The Bridge: The Life And Rise Of Barack Obama (Quick Book Review)
In spite of multiple policy disappointments, I remain a big fan of Barack Obama. Combine that with a propensity to make impulse purchases courtesy of Amazon Prime, and this 572 page biography of Obama landed with a rather intimidating thud on my desk a few weeks ago. The book is written by David Remnick, the editor of hoity-toity mag The New Yorker.
The book is compelling for a variety of reasons, but the primary reason to pick it up is that its not a singularly focused bio of Barack. It actually interleaves Barack’s rocket rise in the American body politic against the backdrop of the civil rights movement and the narrative of race in this country. It paints a rich picture of African-American autobiographical styles, for example (when discussing Dreams From My Father) that you’d normally not come across unless you were widely read in African American studies.
Coming back to the purely biographical aspects of the book, Remnick is horribly well sourced and researched on his primary subject. The book is richly detailed and textured, beginning all the way back from Barack’s ancestral home of Kogelo, Kenya and culminating with his inauguration in January 2009. Remnick has interviewed key characters like Valerie Jarrett, David Axelrod, high school friends, colleagues from The Illinois State Senate, etc. in significant detail and is able to present a relatively complete picture of 44.
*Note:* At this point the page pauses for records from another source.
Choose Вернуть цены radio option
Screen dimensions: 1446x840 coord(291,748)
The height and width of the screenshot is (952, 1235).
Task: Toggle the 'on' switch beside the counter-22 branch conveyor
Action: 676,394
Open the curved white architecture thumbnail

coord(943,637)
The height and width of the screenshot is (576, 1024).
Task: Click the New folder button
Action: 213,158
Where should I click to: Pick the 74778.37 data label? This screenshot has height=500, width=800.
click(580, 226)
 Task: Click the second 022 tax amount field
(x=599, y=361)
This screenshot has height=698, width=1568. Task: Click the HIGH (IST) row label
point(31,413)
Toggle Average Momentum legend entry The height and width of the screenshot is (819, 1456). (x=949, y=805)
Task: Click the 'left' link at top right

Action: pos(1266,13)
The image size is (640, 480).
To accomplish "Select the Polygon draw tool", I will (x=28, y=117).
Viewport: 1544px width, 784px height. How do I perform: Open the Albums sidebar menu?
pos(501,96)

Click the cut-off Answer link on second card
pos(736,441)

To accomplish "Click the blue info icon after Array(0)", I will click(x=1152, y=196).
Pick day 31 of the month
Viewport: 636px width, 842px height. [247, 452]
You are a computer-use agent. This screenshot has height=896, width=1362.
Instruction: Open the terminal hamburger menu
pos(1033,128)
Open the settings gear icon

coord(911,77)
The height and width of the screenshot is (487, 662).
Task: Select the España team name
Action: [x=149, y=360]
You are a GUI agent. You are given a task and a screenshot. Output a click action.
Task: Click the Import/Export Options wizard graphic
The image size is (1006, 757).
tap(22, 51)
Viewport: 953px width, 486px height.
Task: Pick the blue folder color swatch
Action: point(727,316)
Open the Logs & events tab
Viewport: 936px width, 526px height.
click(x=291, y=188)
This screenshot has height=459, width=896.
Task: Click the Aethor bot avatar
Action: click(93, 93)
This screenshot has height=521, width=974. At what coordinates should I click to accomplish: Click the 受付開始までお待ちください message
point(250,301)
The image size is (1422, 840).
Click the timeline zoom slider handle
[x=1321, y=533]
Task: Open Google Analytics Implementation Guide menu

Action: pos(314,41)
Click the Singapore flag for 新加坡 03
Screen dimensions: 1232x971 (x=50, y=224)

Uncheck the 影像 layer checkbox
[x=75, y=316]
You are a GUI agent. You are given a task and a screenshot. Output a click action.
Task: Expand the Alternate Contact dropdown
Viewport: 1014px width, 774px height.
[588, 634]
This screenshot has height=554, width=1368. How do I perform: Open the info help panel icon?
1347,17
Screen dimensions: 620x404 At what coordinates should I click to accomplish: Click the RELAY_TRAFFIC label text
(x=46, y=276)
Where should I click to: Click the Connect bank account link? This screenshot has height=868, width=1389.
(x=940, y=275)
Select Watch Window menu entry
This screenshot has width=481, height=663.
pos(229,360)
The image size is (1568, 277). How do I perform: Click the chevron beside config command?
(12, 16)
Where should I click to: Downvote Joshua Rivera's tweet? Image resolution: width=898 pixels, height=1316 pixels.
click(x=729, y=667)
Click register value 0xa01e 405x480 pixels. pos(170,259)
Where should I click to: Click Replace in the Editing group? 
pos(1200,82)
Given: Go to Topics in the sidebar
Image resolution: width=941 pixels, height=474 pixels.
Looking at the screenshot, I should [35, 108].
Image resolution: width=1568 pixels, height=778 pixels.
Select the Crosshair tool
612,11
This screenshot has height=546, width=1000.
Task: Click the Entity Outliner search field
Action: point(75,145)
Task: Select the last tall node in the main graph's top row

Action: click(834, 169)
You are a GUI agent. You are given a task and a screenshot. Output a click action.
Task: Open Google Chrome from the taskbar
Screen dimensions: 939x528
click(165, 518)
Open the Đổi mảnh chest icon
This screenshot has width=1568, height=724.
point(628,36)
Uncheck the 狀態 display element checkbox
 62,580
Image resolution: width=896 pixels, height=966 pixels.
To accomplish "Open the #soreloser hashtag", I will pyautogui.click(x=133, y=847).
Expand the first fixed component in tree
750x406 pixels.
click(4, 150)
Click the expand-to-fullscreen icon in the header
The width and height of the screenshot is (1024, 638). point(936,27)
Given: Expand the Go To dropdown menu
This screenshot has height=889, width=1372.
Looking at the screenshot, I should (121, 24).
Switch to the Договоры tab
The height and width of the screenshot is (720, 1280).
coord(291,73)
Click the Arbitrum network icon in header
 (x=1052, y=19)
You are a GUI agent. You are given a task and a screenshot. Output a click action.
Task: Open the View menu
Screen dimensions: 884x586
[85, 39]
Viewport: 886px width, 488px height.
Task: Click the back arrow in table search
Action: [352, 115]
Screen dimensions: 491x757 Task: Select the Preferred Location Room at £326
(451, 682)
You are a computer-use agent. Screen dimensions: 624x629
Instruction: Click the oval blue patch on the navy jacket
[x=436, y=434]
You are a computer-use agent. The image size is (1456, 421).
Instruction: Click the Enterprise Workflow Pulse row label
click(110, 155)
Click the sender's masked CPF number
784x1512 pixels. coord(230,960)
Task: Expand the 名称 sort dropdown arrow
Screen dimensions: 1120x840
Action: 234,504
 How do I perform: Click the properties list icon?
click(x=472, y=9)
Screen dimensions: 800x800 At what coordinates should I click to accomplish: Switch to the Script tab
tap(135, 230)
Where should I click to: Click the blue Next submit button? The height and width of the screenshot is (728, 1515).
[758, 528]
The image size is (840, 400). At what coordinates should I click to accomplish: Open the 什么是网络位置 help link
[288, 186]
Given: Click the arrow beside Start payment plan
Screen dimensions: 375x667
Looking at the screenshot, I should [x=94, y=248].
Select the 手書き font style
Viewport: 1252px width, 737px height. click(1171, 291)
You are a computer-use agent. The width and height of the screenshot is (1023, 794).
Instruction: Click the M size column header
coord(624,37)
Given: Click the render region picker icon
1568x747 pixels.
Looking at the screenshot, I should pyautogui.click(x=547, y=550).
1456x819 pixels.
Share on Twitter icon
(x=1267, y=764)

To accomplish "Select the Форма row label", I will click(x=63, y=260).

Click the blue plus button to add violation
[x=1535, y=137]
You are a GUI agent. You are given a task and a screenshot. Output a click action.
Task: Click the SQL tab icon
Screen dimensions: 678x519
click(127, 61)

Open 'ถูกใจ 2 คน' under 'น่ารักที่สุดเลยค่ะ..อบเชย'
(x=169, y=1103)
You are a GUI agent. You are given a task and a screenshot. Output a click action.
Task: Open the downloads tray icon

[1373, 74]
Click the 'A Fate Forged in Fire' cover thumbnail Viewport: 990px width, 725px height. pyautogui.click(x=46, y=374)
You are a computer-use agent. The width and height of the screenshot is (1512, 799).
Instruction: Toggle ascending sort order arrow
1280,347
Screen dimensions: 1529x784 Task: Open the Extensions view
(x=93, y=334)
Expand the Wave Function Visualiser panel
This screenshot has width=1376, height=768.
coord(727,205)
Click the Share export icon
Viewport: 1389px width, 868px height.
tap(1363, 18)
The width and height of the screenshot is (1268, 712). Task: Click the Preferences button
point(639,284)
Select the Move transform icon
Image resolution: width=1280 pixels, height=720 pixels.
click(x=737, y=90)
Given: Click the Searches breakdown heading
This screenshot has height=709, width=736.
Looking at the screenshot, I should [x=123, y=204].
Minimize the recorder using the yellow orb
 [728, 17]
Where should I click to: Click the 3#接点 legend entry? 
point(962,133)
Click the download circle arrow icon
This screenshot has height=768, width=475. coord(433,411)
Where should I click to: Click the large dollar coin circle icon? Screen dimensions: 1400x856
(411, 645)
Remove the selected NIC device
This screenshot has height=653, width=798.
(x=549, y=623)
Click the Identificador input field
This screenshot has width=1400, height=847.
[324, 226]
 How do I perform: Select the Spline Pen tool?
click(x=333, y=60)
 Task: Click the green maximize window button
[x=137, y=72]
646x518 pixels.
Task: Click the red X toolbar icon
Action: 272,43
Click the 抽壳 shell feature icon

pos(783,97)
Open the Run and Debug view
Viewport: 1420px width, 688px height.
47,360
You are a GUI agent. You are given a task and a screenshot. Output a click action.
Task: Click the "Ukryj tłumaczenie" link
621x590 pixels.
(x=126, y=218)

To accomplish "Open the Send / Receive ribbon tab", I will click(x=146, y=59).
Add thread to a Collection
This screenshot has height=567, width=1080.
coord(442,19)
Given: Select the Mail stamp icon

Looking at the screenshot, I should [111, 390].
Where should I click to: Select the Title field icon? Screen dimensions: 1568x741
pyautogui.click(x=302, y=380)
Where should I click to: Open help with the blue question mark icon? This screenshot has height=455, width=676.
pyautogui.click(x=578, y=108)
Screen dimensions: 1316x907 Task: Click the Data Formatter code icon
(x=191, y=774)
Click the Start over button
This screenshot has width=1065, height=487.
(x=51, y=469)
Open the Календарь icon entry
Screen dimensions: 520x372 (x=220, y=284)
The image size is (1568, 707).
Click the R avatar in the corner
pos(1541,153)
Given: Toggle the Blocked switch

The book also shines in outlining Obama’s key temperamental qualities and how he came to acquire them. In a world that generally celebrates leaders and alpha dogs who scream like a banshee (Jamie Dimon, Ari Gold), it is simply wonderful to see Obama in action in a variety of circumstances large and small. It should give young aspiring leaders hope and pause before they flout The Asshole Rule.
The book is definitely VERY light on issues of the 2008 race so if you’re looking for a blow-by-blow on the campaign, the book will be a waste of your time. In fact, the book actually covers the 2008 campaign exclusively through the lens of race – a jarring shift as you’re reading but a worthwhile one for the narrative in the end.
All in all, a wonderful read for anyone that considers themselves a student of leadership and American history.